Saturday, April 23, 2011

when days are holy

most of christendom, especially those in the catholic religion, is well on the way to completing the celebration of the Holy Week. it began last monday and will culminate this easter sunday. it is traditionally a commemoration of the passion of the Christ, Jesus, from the time he entered jerusalem, to the crucifixion and then easter, or Jesus' rising from the dead.

much has changed now in the remembrance of these holy days. the kids of today have already lost the essence, the spirituality, that is supposed to mark these days. perhaps, we adults are to blame because we also have not fully kept the essence of the traditions. i am not talking only of those in christendom. i am also referring to those other religions that observe holy days. traditions are really difficult to preserve now. much is lost from generation to generation. the rituals, the acts, the accoutrements, may be there but the inner message, the inner meaning, the relevance to people's lives are so much reduced. of course, these rituals to have meaning must be internalized individually. what is most important to get this done is for people who have been inured in these traditions and rituals to guide others in the internalization of these so that they will find meaning and value with these in their own lives and in turn bequeath these to others as well.
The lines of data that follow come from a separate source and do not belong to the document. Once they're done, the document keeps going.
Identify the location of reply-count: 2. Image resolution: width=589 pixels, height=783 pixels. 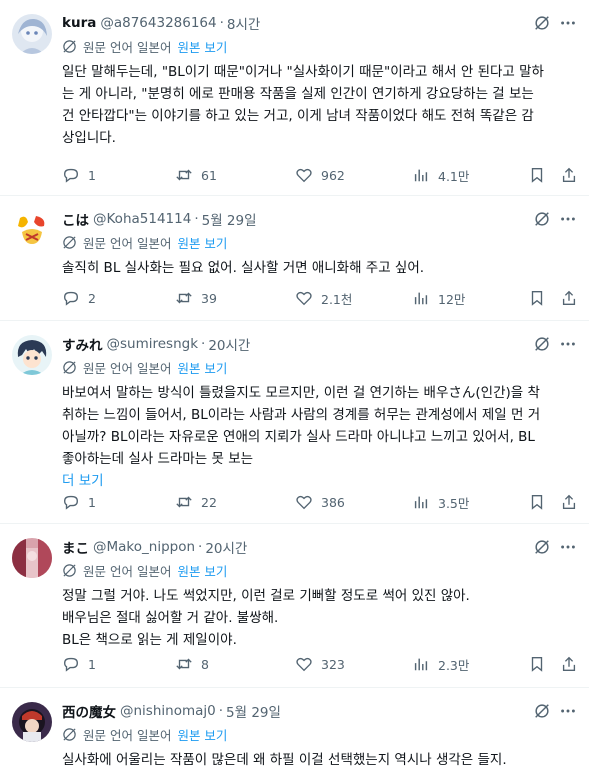
(92, 298).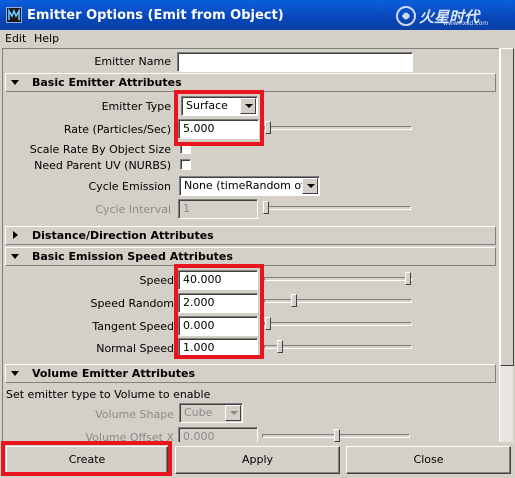 The width and height of the screenshot is (515, 478). Describe the element at coordinates (448, 16) in the screenshot. I see `watermark-logo: 火星时代 www.hxsd.com` at that location.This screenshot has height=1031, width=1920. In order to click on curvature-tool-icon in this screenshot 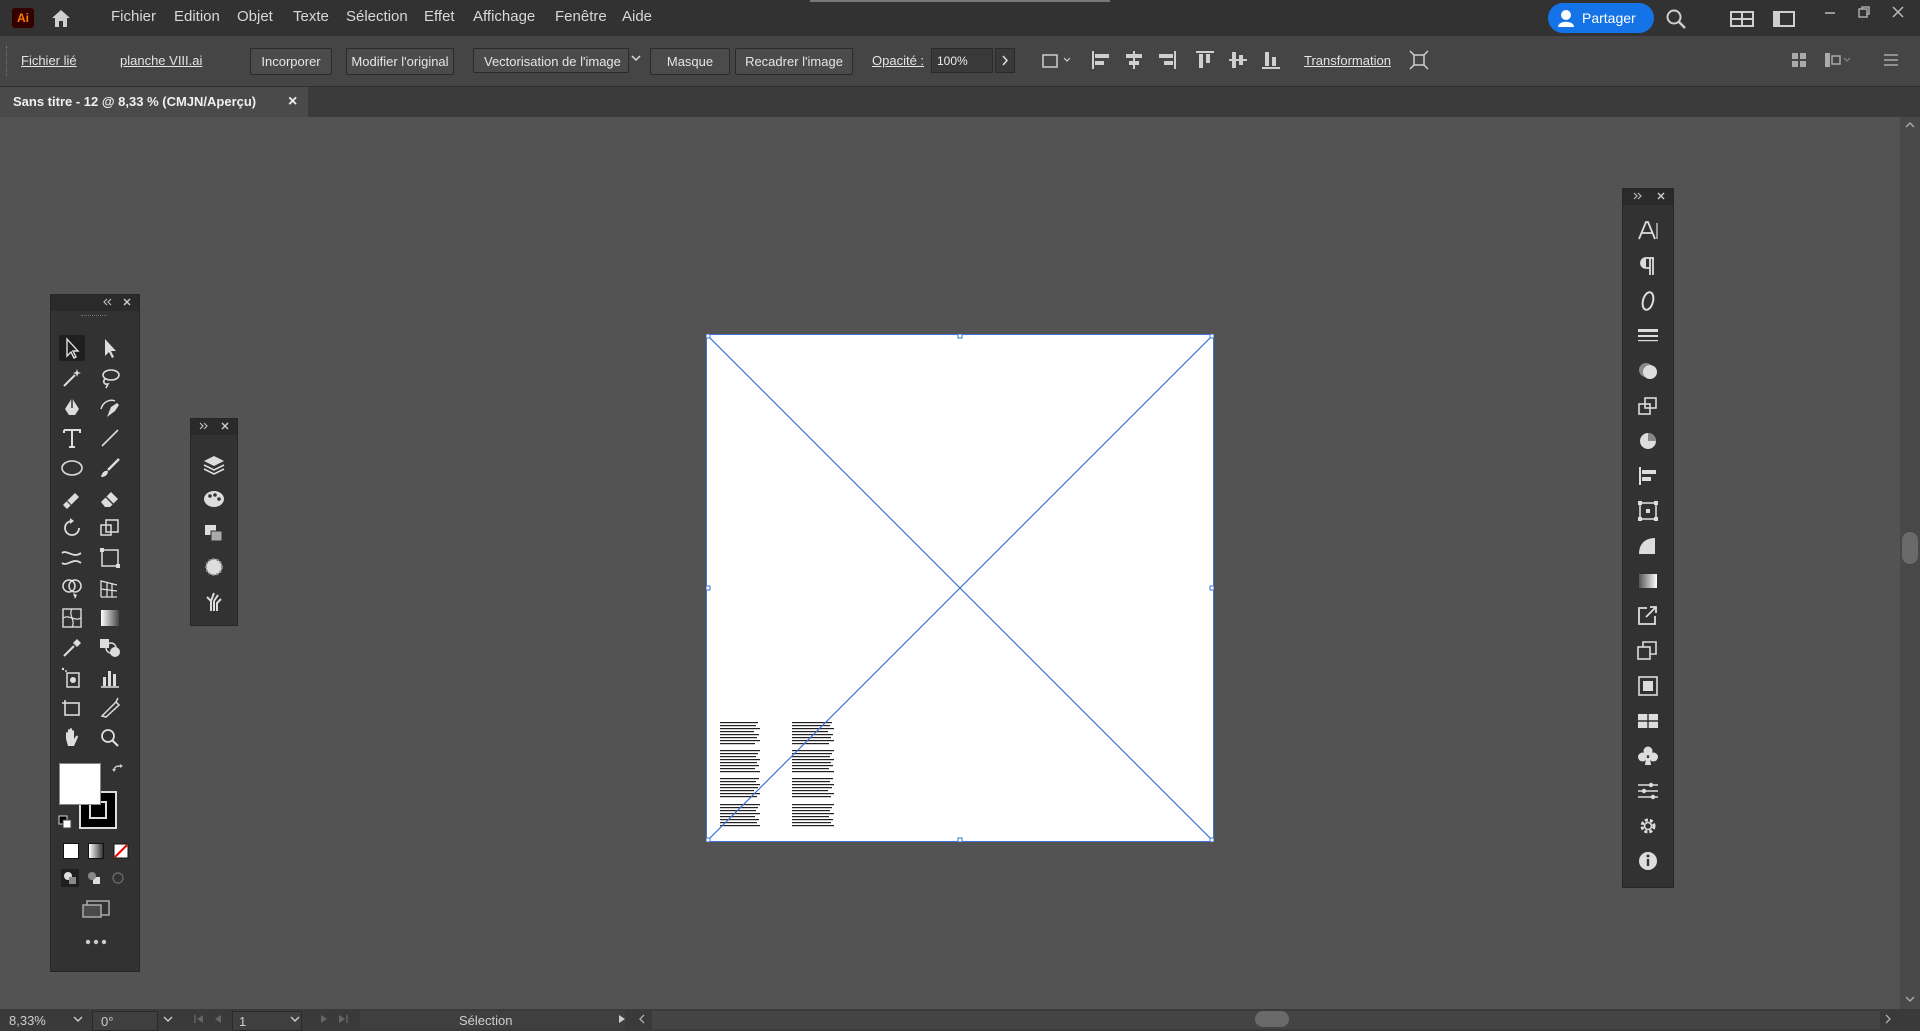, I will do `click(110, 408)`.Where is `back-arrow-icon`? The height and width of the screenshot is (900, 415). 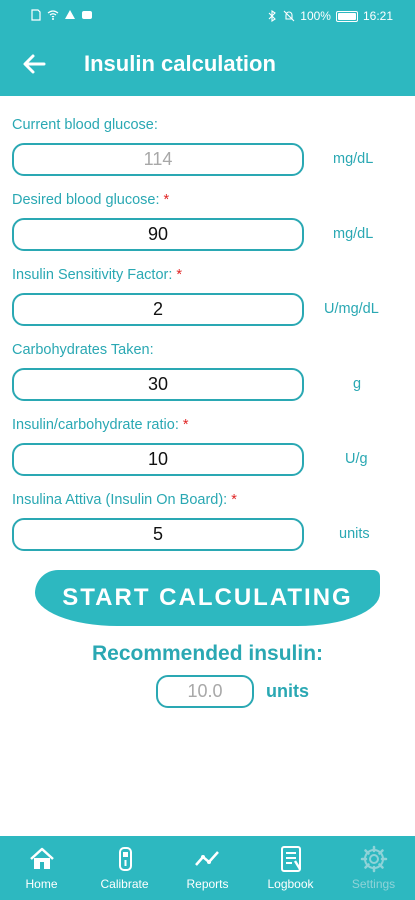 back-arrow-icon is located at coordinates (34, 64).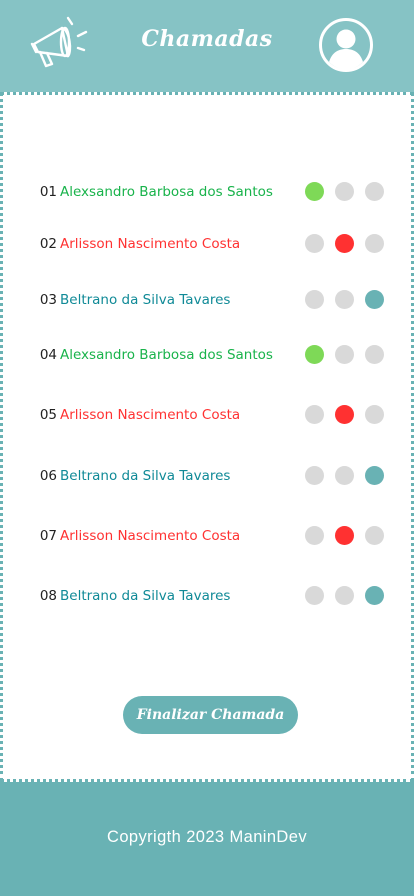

when i was kid and even well up to my early university years, i was constantly exposed to the catholic traditions and rituals that my paternal grandmother was practicing especially during the holy week. she was a very religious person and i can sense her deep and sincere spirituality. since i exhibited genuine interest in what she was doing she made it her duty to teach me these traditions and rituals. she explained the meaning and the relevance of these to a person's life as she understood it and perhaps as what was bequeathed to her likewise by her old folks. i tried hard to imbibe these lessons. i tried to internalize all these. however, as time passed on and i was exposed to other spiritual modes of thinking and points of view, my internalization and interpretation of these traditions veered to a different path. yet, though i followed a path different from hers, the value and meaning of these traditions and rituals were never reduced as far as i am concerned. up to this time, these greatly help me internally as i face the tests of life. i thank my grandmother for imparting to me these valuable lessons. i will, in turn, find my own little way in bequeathing these to others.

times have changed now.

holy days are now holidays.

more people are wont now to celebrate these days in pursuing the "glamour of the outer life". that is why beaches are teeming with people during these times, and parties are being staged left and right where people lose themselves in sensual pleasure. the "glamour of the outer life", the enticement of  the "life of the senses" is so strong and it has greatly eroded or diminished the meaning and the spiritual value of the traditions and rituals.

the traditions and rituals are there to make us remember. the days that are marked as holy days were reserved for us to have time to rethink and reevaluate ourselves, to relearn what is true and what is important, to realize that the "glamour of the outer life" is a fleeting thing,

to affirm that if we declare so, each day of our life is a Holy Day.